Z-Image Turbo LoRA Training with AI Toolkit: Complete Guide

You’ve seen Z-Image Turbo generate photorealistic images in 8 steps. Now you want to inject your own characters, styles, or concepts into it. That’s what this guide is for.

Here’s the catch most tutorials skip: Z-Image Turbo is a step-distilled model. If you train a LoRA on it the usual way — without the training adapter — you’ll gradually undo the distillation. Your LoRA will “work,” but suddenly you’ll need 20–30 steps and non-zero CFG to get clean output. That’s Turbo drift, and it defeats the entire point.

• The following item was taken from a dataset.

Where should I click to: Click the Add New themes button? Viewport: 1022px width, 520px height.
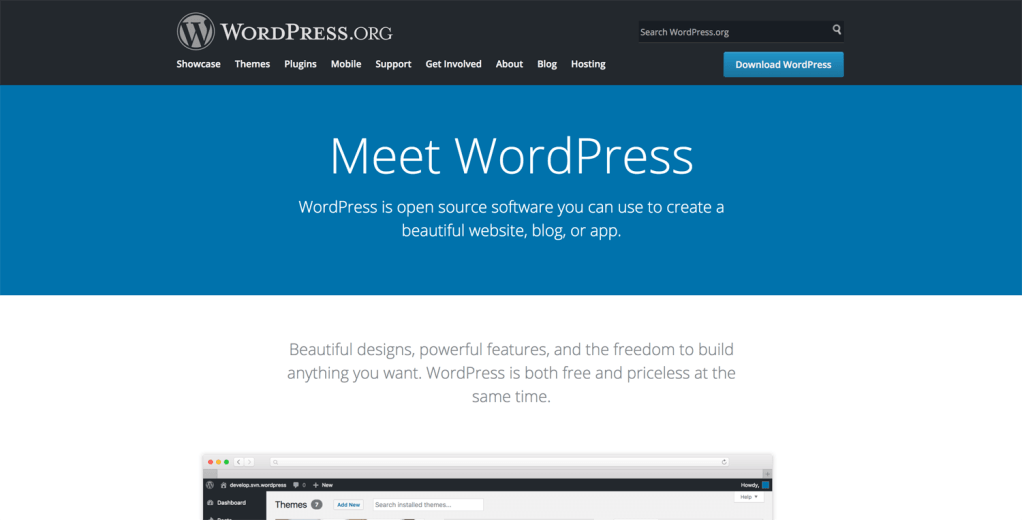coord(348,505)
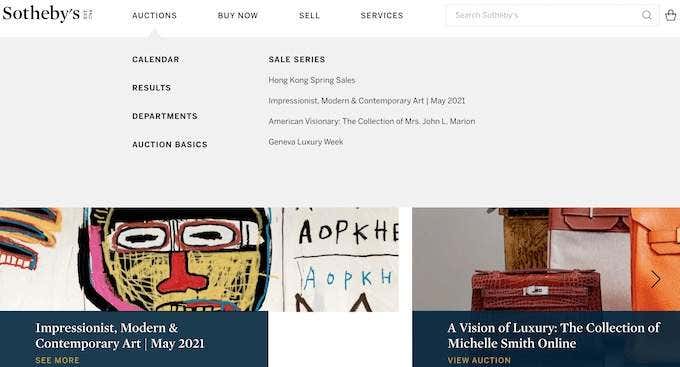
Task: Open American Visionary Mrs. John L. Marion collection
Action: (x=372, y=121)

I’ve gone through the official AI Toolkit docs, the RunComfy training guide, and community reports to write the only guide that explains why each setting exists — not just what to copy-paste.

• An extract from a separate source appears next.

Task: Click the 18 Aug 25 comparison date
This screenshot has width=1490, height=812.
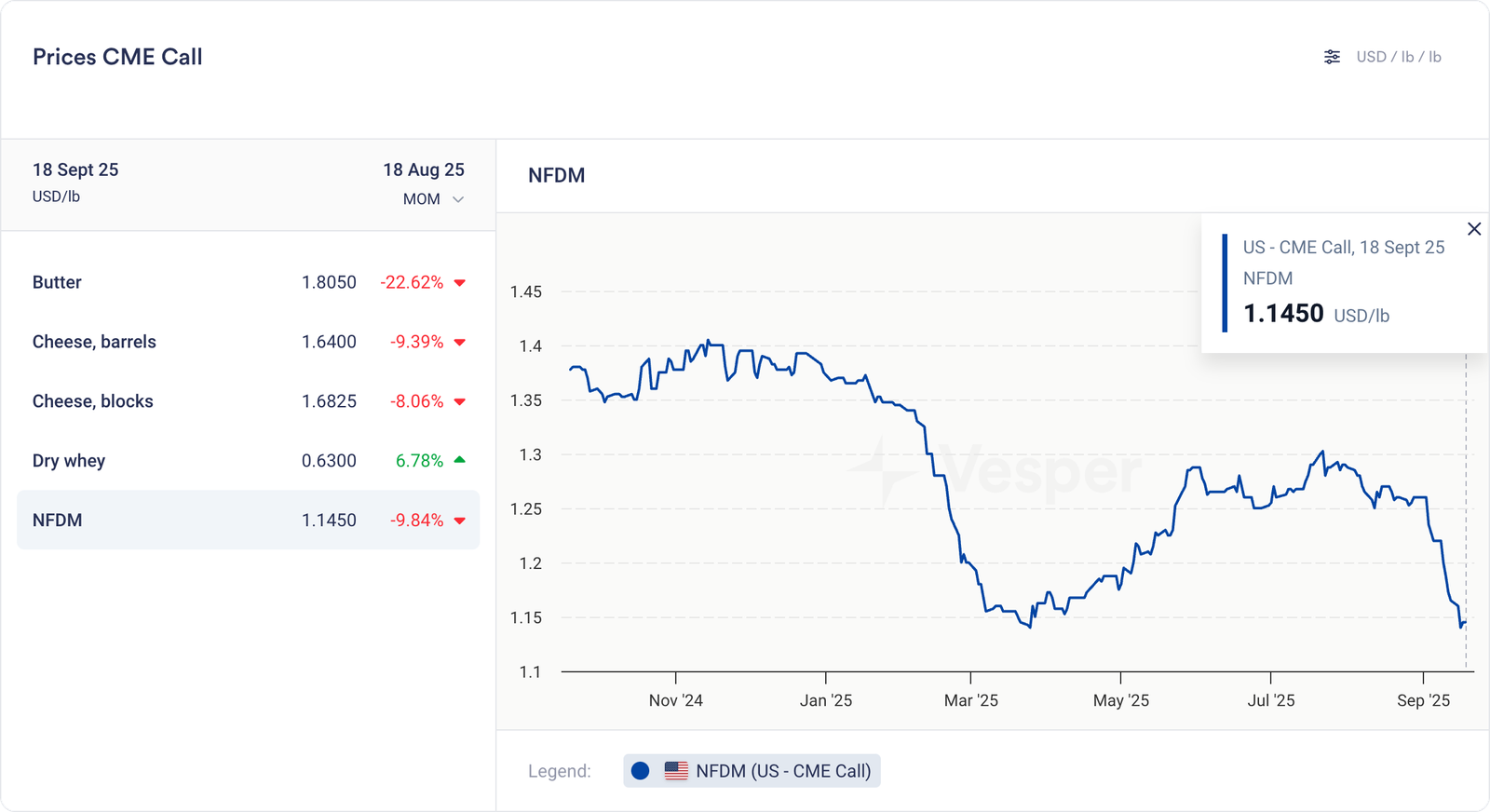Action: pos(423,169)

⚡ Turbo vs De-Turbo — Which Base Should You Train On?

AI Toolkit gives you two architecture choices for Z-Image LoRA training. Picking the wrong one means your LoRA won’t behave the way you expect at inference.

	Z-Image Turbo + Training Adapter	Z-Image De-Turbo
Best for	Most LoRAs: characters, styles, products	Adapter-free training, longer fine-tunes
Inference steps	8 steps, CFG = 0	20–30 steps, CFG 2–3
Requires adapter	✅ Yes	❌ No
Risk of Turbo drift	Low (adapter prevents it)	Not applicable
Model ID	`Tongyi-MAI/Z-Image-Turbo`	`ostris/Z-Image-De-Turbo`

Use Turbo + adapter if you want your LoRA to keep Z-Image’s 8-step speed after training. This is the right choice for 90% of use cases.

Use De-Turbo if you want adapter-free training or plan very long training runs where the adapter would eventually drift anyway.

The rest of this guide focuses on the Turbo + adapter path because that’s what most people need. De-Turbo differences are called out where they matter.

⚙️ Requirements

You need an NVIDIA GPU — AMD and Apple Silicon are not supported. On 12 GB VRAM you can train at 768×768; on 16–24 GB you get full 1024×1024 resolution. RAM should be at least 16 GB, and keep 50+ GB free on an SSD for checkpoints.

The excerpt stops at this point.